━━━━━ Input records

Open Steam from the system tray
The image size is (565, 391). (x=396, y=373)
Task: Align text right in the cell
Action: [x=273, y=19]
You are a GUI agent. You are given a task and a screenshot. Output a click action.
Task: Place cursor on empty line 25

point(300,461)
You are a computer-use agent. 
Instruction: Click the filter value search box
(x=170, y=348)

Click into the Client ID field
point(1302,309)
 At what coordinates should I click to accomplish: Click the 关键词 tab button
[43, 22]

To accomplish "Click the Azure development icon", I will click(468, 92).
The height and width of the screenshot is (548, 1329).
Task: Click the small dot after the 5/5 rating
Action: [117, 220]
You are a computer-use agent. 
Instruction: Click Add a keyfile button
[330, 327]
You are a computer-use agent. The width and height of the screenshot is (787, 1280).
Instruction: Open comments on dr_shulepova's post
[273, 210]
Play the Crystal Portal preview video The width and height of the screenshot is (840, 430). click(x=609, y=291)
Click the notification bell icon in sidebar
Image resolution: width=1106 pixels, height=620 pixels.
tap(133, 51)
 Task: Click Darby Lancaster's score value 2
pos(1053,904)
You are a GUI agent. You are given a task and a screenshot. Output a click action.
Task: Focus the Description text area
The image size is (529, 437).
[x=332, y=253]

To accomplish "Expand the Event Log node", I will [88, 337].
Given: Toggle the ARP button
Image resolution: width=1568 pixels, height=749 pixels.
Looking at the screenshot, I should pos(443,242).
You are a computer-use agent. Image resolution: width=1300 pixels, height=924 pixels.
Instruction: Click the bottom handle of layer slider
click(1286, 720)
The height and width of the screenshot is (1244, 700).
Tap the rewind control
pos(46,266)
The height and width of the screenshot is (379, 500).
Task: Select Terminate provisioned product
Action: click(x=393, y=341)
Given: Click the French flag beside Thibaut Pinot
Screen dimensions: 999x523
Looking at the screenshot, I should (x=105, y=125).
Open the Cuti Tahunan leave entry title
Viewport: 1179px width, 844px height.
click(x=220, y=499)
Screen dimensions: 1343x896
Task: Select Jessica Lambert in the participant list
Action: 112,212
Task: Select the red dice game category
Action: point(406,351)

━━━━━━━━━━

What the task asks
Return each line of the entries that holds the string "computer".

Solution for this problem
You are a computer-use agent. 
You are a computer-use agent. 
You are a computer-use agent. The width and height of the screenshot is (787, 1280).
You are a computer-use agent. Image resolution: width=1300 pixels, height=924 pixels.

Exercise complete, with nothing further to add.